1) Pitchers who suffered shoulder or upper arm injuries that kept them out for at least 15 days from 2008-2010
2) Pitchers who suffered elbow or forearm injuries that kept them out for at least 15 days from 2008-2010

I pulled all the days lost on the disabled list by pitchers that fit into these two groups and then calculated the following nine independent variables that went into my regression analysis:

-Body Mass Index (BMI)
-Adjusted vertical release point (Height – Average Z-release point)
-Average fastball velocity
-Variance of z-release point (weighted across all pitches)
-Variance of x-release point (weighted across all pitches – pitchers who clearly stood on different parts of the rubber were eliminated from the analysis)
-% of pitches that were fastballs
-% of pitches that were sliders and cutters (grouped)
-% of pitches that were curves or knuckle curves (grouped)
-% of pitches that were changeups or sinkers (grouped)

Some initial hypotheses that some people have about pitching mechanics and injuries are:

-A more consistent release point decreases the chance of injury
-The higher the release point in relation to the body, the more stress on the glenohumeral (shoulder) joint due to various stabilization issues
-The lower the release point in relation to the body, the more stress on the elbow joint due to pronation/hyperextension theories
-More sliders/cutters increase the chance of elbow injury (supinated release)
-More changeups/sinkers increase the chance of shoulder injury (pronated release)

Results: Shoulder Injuries

I identified 144 pitchers from 2008-2010 that suffered major shoulder injuries that fit the criteria that I set forth above. Using the nine-factor model above, no characteristic was statistically significant at the alpha = 0.05 level. None came close. This was surprising, as I personally thought that a higher release point (in relation to the body) would be weakly and positively correlated with increased risk for shoulder injury. This theory is shared by many educated rehabilitation specialists, and it wasn’t even close to being statistically significant in this model.

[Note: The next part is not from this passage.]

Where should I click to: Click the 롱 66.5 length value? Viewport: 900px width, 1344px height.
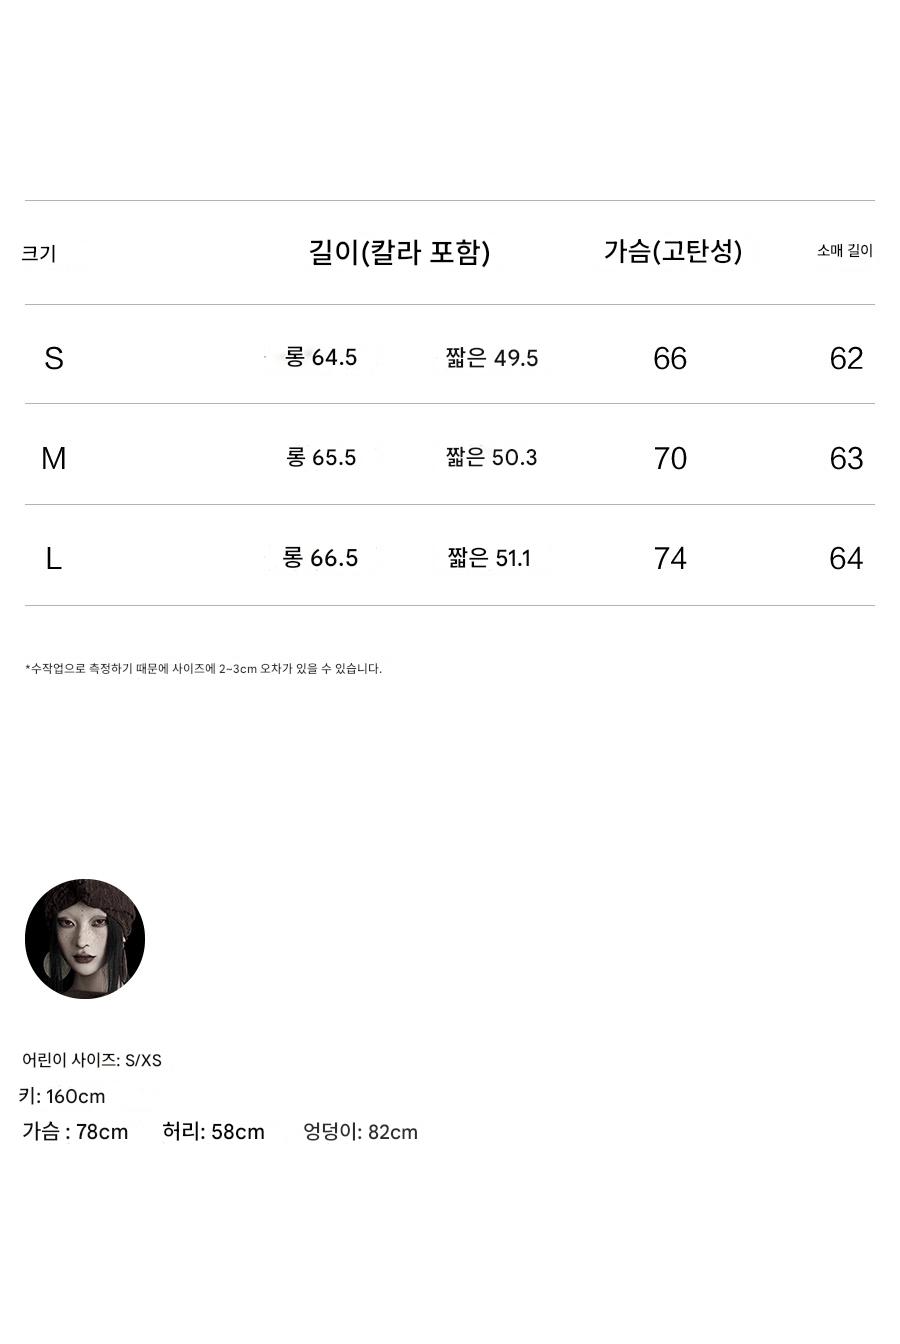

No other factors were close to a cut at alpha = 0.05 or even alpha = 0.10, so we cannot reject the null hypothesis based on this model.

Results: Elbow Injuries

I identified 114 pitchers from 2008-2010 that suffered major elbow injuries that fit the criteria that I set forth above. Using the nine-factor model above, BMI and Slider/Cutter % were statistically significant at the alpha = 0.10 level, while vertical release point variance was statistically significant at the alpha = 0.05 level! Using this more specific three-factor model, the r-squared was 0.11 and both Slider/Cutter % and vertical release point variance had p-values < 0.05, while BMI was still just below 0.10. The theories that a more varied vertical release point can lead to more elbow injuries may have some validity to it, as are the theories that increased use of sliders/cutters have the same detrimental effect. Increased BMI was weakly and negatively correlated with elbow injury - meaning if the effect is real, the bigger you are, the less likely you are to suffer an elbow injury.

Conclusion

While I know most people were hoping for a bit more exciting news, the truth is that proper use of regression analyses and statistics very rarely leads to these kinds of discoveries. (The joke in scientific research is that if you’ve made a conclusion, you’ve done something terribly wrong.) We’re simply not going to find a model of basic characteristics (height, weight, PITCHf/x values) that has an r-squared of 0.50 with p-values of each variable < 0.05, meaning that 50% of the variance is explained with a very low likelihood of being subject to chance alone. Generally an r-squared of 0.25 is desired to take action on the model, but there are some refinements to the data that may yet yield better (or at least different) results. There are a number of data-specific issues that can be drilled down (reducing the sample size but perhaps increasing the specificity of the sample - ligament damage specifically rather than just bone chips, for example) or better clarified (days on the DL does not control for injuries suffered at the end of a season where off-days are used to recover from the injury, for example). I plan on doing more research into this field and find it promising that we've discovered even a tenuous link between elbow injuries and some basic (though annoying to compile) variables. It certainly warrants further research, even if no conclusions can be made from the findings. It's possible that neural net analyses will turn up more interesting information on historical data, or that an in-game analysis tool can be built like Josh Kalk alluded to in his previously mentioned article.

8 Comments

Oldest

Newest Most Voted

Inline Feedbacks

View all comments

George Purcell

14 years ago

(I’m Blue from the BMI thread on Fangraphs.)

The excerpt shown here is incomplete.